### Tasks to carry out
A) Can you reproduce the passage on the meaning of baptizo word for word, starting at the words "The next step" and stopping after "and President Beecher."?
B) How would the passage on the meaning of baptizo go on past its final sentence? Write the continuation.

### Text
┏━━

Parkhurst and Grove give, in substance, the same definition to these words. The reader may judge for himself of the similarity which exists between them. The substance of President Beecher's idea is this:-Baptizo originally meant to immerse immerse is the true legitimate meaning of the word. The effect of this immersion was purification-a remission of sins. Hence the word has passed to the signification of katharizo, to purify, to cleanse from sin, without any reference to the mode at all.

Now, in opposition to this partial view of the subject, we shall contend that by this passage of the true literal import of the word to the sacrificial sense alone of purification, President Beecher has aimed 'to destroy the meaning of the word, and to nullify the designs of baptism as laid down in the Bible.

The next step in our investigation leads us to the adoption of certain rules of interpretation and controversy; and accordingly we shall adopt the rules of Doctor Hedge and President Beecher.

The first rule of controversy laid down by Doctor Hedge is this:(a.) "The terms in which the question in debate is expressed, and the precise point at issue, should be so clear and defined, that there could be no misunderstanding respecting them."

┗━━

### Source material
┏━━

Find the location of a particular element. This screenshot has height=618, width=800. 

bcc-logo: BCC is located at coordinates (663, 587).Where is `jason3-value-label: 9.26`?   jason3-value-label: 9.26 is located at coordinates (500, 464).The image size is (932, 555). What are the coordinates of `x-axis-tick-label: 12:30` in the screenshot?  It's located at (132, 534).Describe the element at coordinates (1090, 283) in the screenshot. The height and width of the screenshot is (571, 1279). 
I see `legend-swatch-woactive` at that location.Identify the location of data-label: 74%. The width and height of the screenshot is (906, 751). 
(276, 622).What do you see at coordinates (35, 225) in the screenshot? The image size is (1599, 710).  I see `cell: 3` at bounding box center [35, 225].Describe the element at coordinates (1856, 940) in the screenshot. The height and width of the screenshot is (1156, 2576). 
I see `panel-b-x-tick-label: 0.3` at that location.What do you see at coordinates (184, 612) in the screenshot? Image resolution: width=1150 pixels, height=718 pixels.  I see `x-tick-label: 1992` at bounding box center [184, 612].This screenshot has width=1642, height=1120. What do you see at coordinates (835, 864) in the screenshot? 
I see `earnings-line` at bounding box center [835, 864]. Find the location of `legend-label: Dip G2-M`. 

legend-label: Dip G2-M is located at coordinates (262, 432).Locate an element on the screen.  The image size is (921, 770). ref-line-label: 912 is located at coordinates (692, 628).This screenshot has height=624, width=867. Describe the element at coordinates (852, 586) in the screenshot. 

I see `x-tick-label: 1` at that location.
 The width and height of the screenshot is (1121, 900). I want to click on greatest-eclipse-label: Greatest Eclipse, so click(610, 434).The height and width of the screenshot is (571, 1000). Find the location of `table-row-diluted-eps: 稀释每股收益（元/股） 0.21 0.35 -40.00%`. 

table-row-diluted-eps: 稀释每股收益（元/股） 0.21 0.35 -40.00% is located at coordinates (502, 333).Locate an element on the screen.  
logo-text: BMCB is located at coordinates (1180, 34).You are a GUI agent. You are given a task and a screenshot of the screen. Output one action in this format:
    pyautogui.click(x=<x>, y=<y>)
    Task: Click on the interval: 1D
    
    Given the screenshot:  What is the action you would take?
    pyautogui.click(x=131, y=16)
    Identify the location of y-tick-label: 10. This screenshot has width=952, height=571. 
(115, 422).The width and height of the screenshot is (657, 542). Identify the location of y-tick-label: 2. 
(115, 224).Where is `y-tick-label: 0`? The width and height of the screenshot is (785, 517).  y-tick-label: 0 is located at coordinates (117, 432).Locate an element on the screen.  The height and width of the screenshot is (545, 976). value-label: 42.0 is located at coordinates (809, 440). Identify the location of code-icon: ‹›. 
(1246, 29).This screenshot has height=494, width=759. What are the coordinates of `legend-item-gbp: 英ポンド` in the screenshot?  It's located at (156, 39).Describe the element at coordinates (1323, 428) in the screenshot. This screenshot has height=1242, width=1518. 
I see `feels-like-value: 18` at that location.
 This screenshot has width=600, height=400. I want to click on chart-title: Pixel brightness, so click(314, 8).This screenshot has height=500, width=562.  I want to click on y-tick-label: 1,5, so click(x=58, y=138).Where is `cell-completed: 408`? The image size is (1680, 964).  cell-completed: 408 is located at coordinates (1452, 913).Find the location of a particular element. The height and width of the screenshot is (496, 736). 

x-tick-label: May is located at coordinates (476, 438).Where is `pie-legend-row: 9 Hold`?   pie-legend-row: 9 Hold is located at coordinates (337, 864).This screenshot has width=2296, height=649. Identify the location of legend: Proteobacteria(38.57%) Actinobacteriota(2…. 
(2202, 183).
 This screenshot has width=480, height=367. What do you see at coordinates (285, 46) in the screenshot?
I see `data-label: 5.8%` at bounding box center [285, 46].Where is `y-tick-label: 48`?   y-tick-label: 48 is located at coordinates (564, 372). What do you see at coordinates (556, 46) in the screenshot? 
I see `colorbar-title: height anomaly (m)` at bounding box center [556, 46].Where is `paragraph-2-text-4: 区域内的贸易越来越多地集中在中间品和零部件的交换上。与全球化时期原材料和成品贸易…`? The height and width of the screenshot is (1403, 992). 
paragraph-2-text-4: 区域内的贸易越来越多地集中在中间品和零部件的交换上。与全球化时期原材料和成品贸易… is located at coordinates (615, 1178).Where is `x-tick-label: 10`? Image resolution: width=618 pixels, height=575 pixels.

┗━━

### Activity answers
A)
The next step in our investigation leads us to the adoption of certain rules of interpretation and controversy; and accordingly we shall adopt the rules of Doctor Hedge and President Beecher.

B)
His third rule is

(b.) "All expressions which are unmeaning, or without effect in regard to the subject in debate, should be strictly avoided. All expressions may be considered as unmeaning which contribute nothing to the proof of the question; such as desultory remarks and declamatory expressions. To these may be added all technical, ambiguous, and equivocal expressions."

The following rules of interpretation are taken from the same excellent author:

(c) "The interpreter of a written document must have a thorough knowledge of the language in which it is written."

(d.) "He must possess an intimate acquaintance with the subject of

the writings. Many words have different significations in different sciences and arts; and the particular meaning they were intended to convey in any instance must be agreeable to the nature of the subject on which they were employed."

(e.) "The true interpretation of a writing often requires a knowledge of the character of its author," &c.

(f.) "When any word or expression is ambiguous, and may consistently with common use be taken in different senses, it must be taken in that sense which is agreeable to the subject of which the writer was treating."

The following rule of interpretation, which is in perfect unison with rules (d) and (f) as laid down above, is taken from the author's prin. ciples of investigation, p. 42:

"However numerous the possible meanings of a word may be in its various usages, it has in each particular case but one meaning, and in all similar cases its meaning is the same."-(Would it sound harsh to say that this "one meaning" should be specific and definite?)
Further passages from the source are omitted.